## Task
Copy, from the entries below, each line in which the string "will" appears.

Start of Excerpted records

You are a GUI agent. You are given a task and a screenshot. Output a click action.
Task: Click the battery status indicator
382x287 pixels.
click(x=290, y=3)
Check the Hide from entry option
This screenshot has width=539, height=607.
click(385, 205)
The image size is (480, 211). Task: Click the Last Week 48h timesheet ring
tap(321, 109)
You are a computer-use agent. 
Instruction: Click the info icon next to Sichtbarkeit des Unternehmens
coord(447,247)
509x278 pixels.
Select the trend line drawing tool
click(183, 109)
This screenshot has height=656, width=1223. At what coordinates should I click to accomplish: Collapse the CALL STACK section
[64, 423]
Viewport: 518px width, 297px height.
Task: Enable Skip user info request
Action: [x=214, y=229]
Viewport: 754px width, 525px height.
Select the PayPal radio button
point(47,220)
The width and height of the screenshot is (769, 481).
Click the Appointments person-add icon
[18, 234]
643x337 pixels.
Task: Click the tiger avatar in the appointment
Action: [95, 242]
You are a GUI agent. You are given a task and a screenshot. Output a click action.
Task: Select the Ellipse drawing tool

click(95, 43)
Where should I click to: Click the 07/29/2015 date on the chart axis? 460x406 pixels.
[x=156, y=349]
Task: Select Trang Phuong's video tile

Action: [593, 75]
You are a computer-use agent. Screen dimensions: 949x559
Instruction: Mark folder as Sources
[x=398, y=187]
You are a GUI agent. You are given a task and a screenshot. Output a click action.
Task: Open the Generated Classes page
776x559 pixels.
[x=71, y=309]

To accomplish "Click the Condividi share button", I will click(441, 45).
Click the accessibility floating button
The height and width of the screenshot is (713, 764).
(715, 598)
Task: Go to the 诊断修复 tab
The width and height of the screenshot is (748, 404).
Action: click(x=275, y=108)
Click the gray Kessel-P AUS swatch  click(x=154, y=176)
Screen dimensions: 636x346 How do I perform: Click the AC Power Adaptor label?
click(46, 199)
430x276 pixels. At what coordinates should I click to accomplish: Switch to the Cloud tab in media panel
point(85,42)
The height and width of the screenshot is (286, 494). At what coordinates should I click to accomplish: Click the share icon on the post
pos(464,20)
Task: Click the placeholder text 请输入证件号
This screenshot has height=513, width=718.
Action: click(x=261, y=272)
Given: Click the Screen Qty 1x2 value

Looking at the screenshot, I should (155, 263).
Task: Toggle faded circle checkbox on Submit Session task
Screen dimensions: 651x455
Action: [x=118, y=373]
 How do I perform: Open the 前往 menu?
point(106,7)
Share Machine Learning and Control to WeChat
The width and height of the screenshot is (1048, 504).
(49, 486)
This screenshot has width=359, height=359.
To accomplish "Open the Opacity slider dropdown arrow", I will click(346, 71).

End of Excerpted records

## Response area
To accomplish "Click the Condividi share button", I will click(441, 45).
To accomplish "Open the Opacity slider dropdown arrow", I will click(346, 71).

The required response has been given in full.